As I watched him prepare to shoot up on the bathroom floor, I felt a mix of fear, horror, fascination and arousal.
He didn’t tie that rubber thingy around his arm like I’d seen Diana Ross do in Lady Sings the Blues. Then again, this was no movie.
“You’re beautiful,” I said. “So fuckin’ beautiful. Anyone ever tell you that?”
His eyes cut up to me and sparkled; his thuggish craftiness faded. He could have been a wholesome, doe-eyed Norman Rockwell painting.
“Yeah," he smiled, displaying teeth surprisingly white. “Sometimes.”
He wasn’t a junkie anymore, just a beautiful young man sitting on the floor next to my toilet.

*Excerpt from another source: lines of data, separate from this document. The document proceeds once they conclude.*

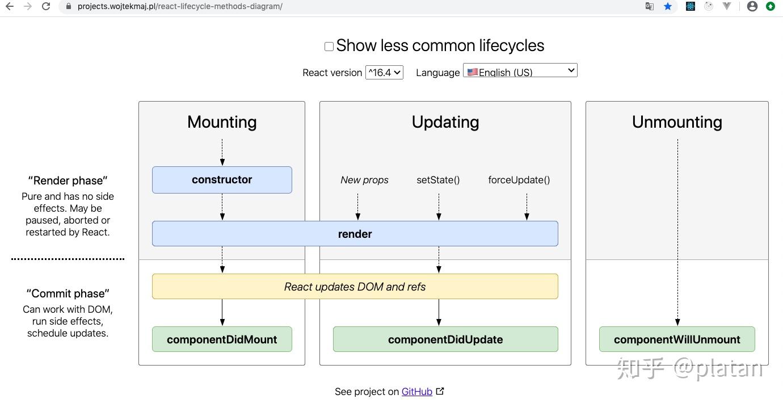Expand the Language selector dropdown
The height and width of the screenshot is (403, 783).
click(x=520, y=71)
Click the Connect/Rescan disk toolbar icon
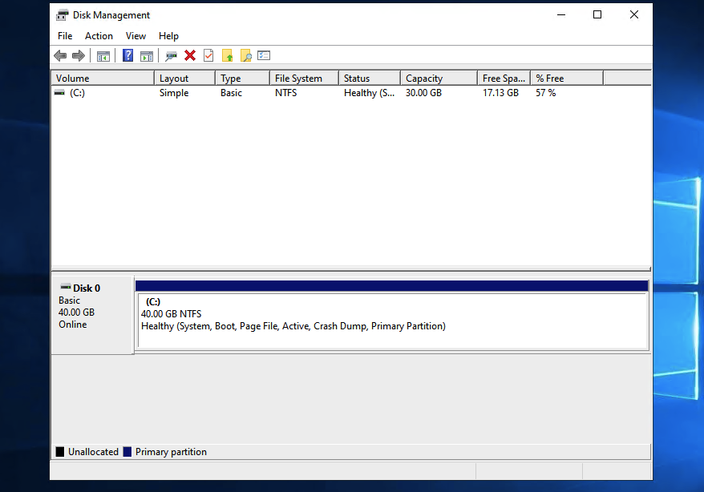The width and height of the screenshot is (704, 492). click(171, 55)
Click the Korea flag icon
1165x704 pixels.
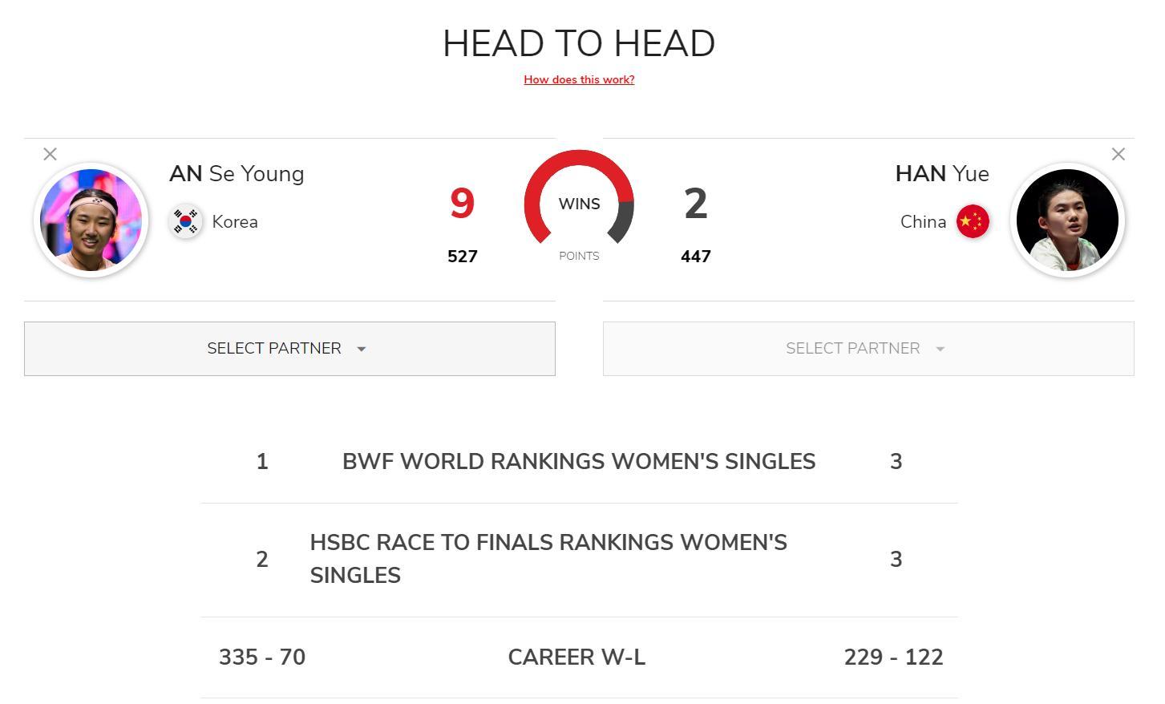(x=186, y=222)
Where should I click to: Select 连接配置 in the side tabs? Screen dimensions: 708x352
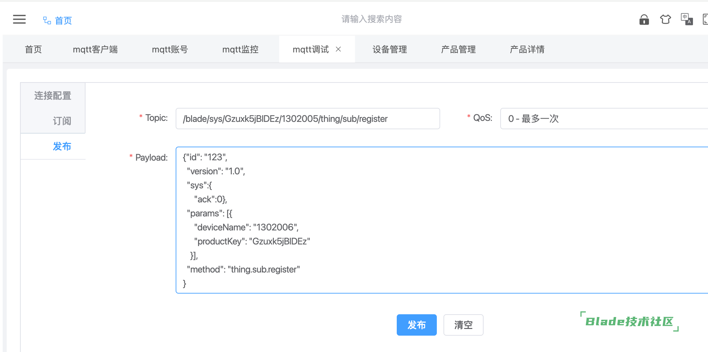pos(53,96)
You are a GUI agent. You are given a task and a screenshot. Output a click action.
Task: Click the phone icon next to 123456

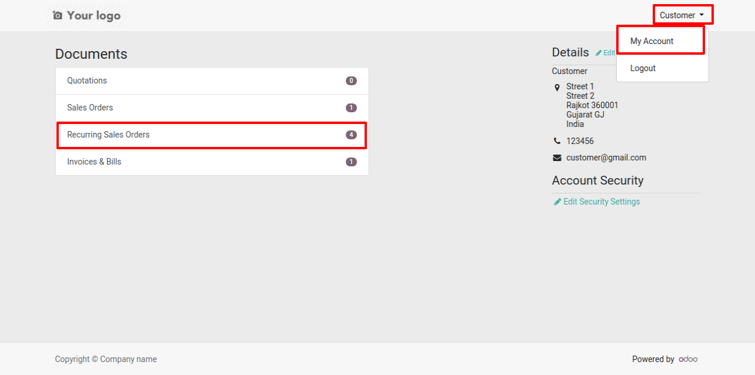click(557, 141)
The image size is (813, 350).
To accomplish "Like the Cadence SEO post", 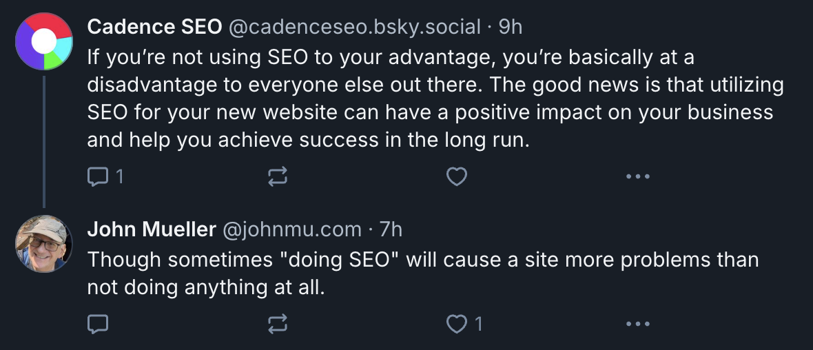I will pyautogui.click(x=457, y=178).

Or maybe a handsome leading man, playing the hell out of his junkie role: Wardrobe had done a great job of making him disheveled, and make-up was on point too, giving him that hollow, hungry look.

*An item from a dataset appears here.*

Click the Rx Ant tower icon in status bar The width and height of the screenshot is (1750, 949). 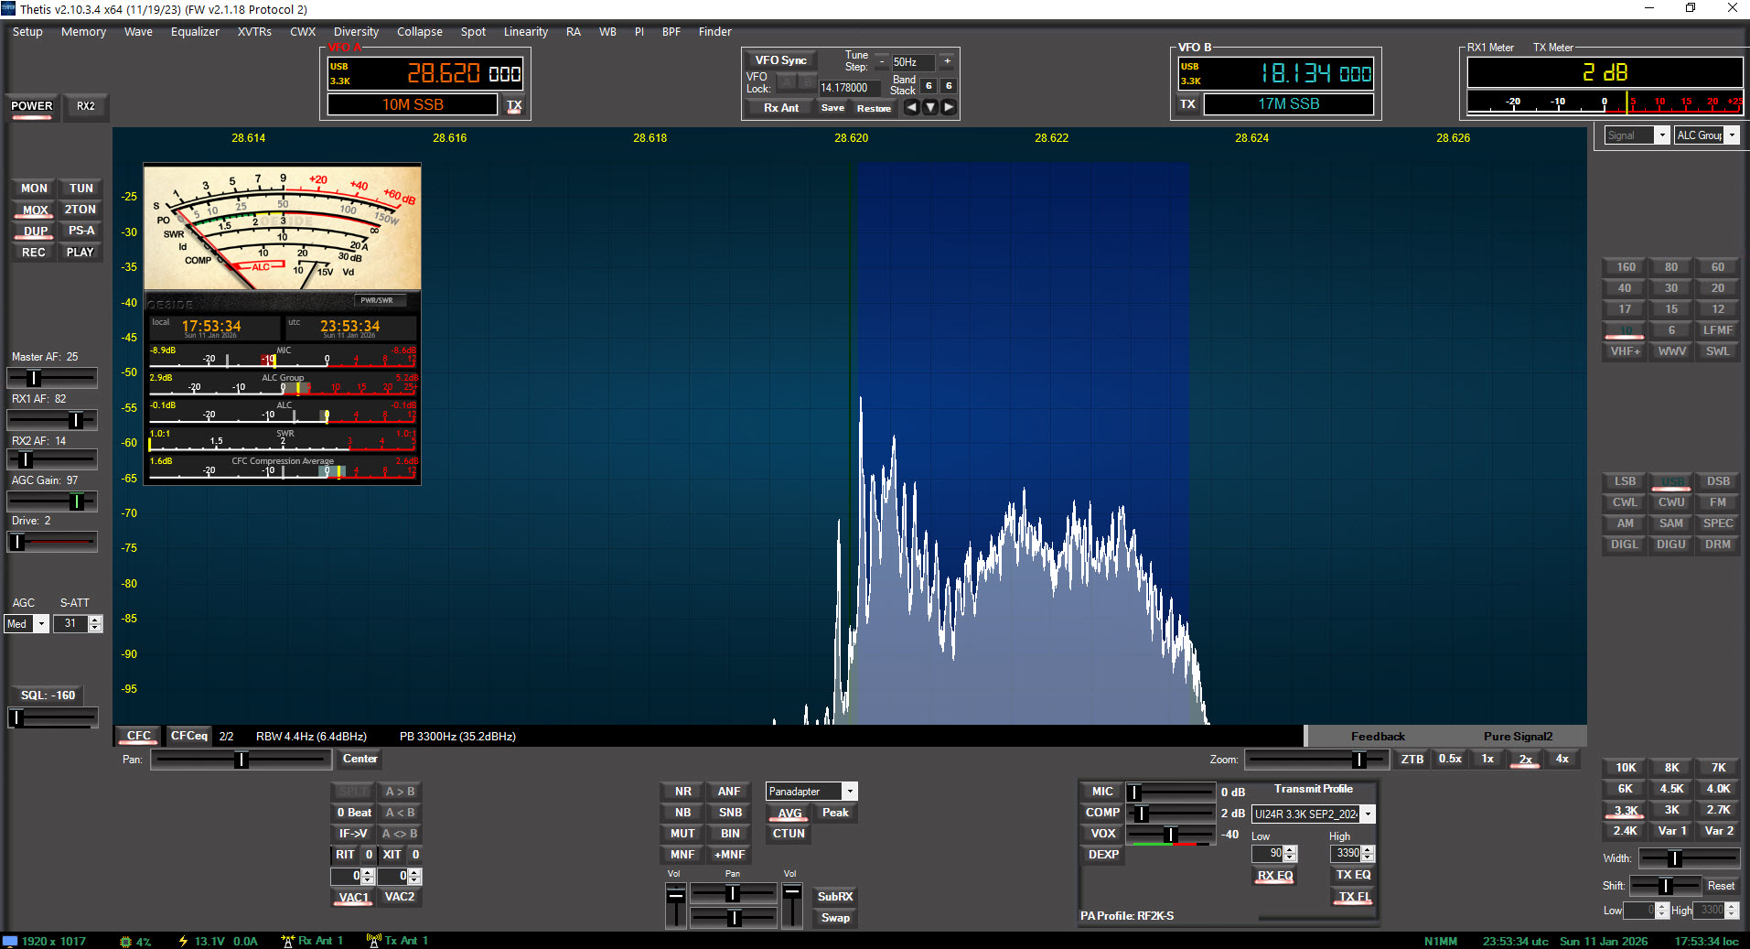[x=288, y=941]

But as our eyes locked, I saw the real José. I wanted to bend down and kiss those lips, stroke that angular cheekbone. I wanted to peel that dirty oversized shirt from his lanky frame, massage him with lavender oil; wanted to loosen that ponytail, so I could brush his black mane until it gleamed like it was meant to. And then his hair could hang wild, savage, and tickle my flesh as I held him close, kissed him, made love to him, again and again.
“Why you wanna watch this shit, pa?”
“I don’t know,” I responded. He was so young, so classically handsome. I heard myself saying, “With your looks, you could be . . . do anything you want. Why this?”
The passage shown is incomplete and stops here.